1. Can IT specialists be engaged/contracted directly by a foreign company?

Yes.

2. Can IT staff be engaged as contractors?

Yes.

3. Should contractors be registered as private entrepreneurs (or equivalent)?

Yes. 

4. Can teams be hired via an intermediary (an outsourcing company) and is this common?

Yes, common.

In practice, this depends on the size of the team to be hired. Generally, it is possible, but several legal requirements must be met. The Czech Employment Act stipulates the liability of a customer that allows hidden agency employment. Therefore, both parties (not only the one which provides the workforce, but also the user) might be held liable for conduct whereby someone (an intermediary) provides the workforce without having an employment agency licence. In the case of outsourcing, it is crucial to pay close attention to the contractual arrangements to prevent potential risk of liability for hidden agency employment.

5. What is the risk of re-qualification into employment relationships?

The risk is low if the contractor’s work does not show signs of work dependent on the customer under the Czech Labour Code. Dependent work is work performed: (i) in a relationship where the employer is superior and the employee is subordinate; (ii) in the employer's name; (iii) according to the employer's instructions; and (iv) personally by the employee for the employer. Dependent work must be performed for remuneration, at the expense and responsibility of the employer, and during working hours at the workplace of the employer, or other agreed place. Whether or not the contractor’s work shows signs of dependent work should be assessed on a case-by-case basis in light of the wording of the agreement and factual operation of the respective contractual relationship. If the performance of work qualifies as dependent work under the Czech Labour Code, there is a high risk of re-qualification.

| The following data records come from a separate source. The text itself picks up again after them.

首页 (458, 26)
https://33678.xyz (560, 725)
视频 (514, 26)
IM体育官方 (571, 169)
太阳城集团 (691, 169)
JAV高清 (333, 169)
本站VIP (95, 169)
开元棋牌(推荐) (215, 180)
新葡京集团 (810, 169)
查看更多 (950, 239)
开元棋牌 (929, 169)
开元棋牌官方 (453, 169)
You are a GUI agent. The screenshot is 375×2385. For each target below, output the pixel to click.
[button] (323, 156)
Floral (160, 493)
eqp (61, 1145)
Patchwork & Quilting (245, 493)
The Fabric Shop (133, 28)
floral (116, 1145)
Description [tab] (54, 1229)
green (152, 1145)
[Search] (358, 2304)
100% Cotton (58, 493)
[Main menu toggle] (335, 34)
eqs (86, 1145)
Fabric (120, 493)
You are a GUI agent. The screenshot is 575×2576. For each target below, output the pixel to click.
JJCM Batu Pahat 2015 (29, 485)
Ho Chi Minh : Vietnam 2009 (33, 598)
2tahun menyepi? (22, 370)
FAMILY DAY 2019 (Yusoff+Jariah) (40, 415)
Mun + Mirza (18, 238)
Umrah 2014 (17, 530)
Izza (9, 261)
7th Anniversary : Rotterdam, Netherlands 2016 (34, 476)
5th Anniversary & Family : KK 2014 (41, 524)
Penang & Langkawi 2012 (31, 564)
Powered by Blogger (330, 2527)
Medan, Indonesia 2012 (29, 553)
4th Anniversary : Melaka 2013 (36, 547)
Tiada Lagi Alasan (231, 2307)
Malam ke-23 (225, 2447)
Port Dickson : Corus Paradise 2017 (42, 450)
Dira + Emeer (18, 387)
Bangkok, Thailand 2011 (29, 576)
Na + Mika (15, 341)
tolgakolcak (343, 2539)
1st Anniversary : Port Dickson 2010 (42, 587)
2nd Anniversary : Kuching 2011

6. Is a local presence for the foreign company mandatory to hire an IT team?

No. 

7. If a local presence is mandatory, what form should it take?

N/A

8. Are any regulatory approvals needed to hire an IT team?

No. 

9.Can a foreign company lease premises locally for the hired team?

Yes, but not recommended.

Leasing the office directly without having a local presence may create a risk of a permanent establishment and unnecessary tax risks. It can also increase the risk of re-qualification into an employment relationship. This should be analysed on a case-by-case basis.

10. Can a customer compensate a contractor (intermediary) for the leased premises?

Yes, but not recommended.

Compensating a contractor (intermediary) based on a separate agreement for compensation (not directly in the contractual price for services / work) may increase the risk of re-qualification into an employment relationship. This should be analysed on a case-by-case basis.

11. What kind of agreements should be entered into between the IT specialist and a foreign customer?

Contractor agreement (contract for work and IT services agreement).

12. What kind of agreements should be entered into between a foreign customer and an intermediary?

Contract for work, IT services agreement.

13. Can payments between the contractor (intermediary) and a customer be made in a foreign currency (USD, EUR, GBP)?

Yes.

14. Is ‘work for hire’ recognised in your jurisdiction?

Yes. 

However, computer programmes, databases, and cartographic works created by a contractor on hire, which are not collective works, are considered employee works where the client has right to exercise the economic rights to them.

15. What documents are necessary to transfer proprietary IP rights properly?

IP assignment agreement. Proprietary rights are transferrable to industrial property, databases and other intangible assets which are not specifically regulated, e.g. know-how and trade secrets. From the perspective of copyrightable works, we note that economic rights as well as moral rights are non-transferrable; however, the right to exercise the economic rights to employee works is transferrable.

16. Are noncompete/non-solicitation arrangements enforceable?

Generally yes, however it depends on the wording. This depends on the wording of the noncompete/non-solicitation arrangement. In general, noncompete clauses are in practice easier to enforce than non-solicitation arrangements (regarding the burden of proof). However, this depends on the governing law of the contract and the place of enforcement. If the contractual relationship is reclassified to employment, special rules regarding noncompete would apply.

17. Can foreign law govern contracts between the customer and a contractor (intermediary)?

Yes. However, it is still necessary to comply with imperative and mandatory rules.

18. Are warranties/indemnities recognised concepts?

There is no specific legal regulation on warranties. Indemnity is recognized by law. Both concepts are a common part of agreements. They should always be adjusted to local rules.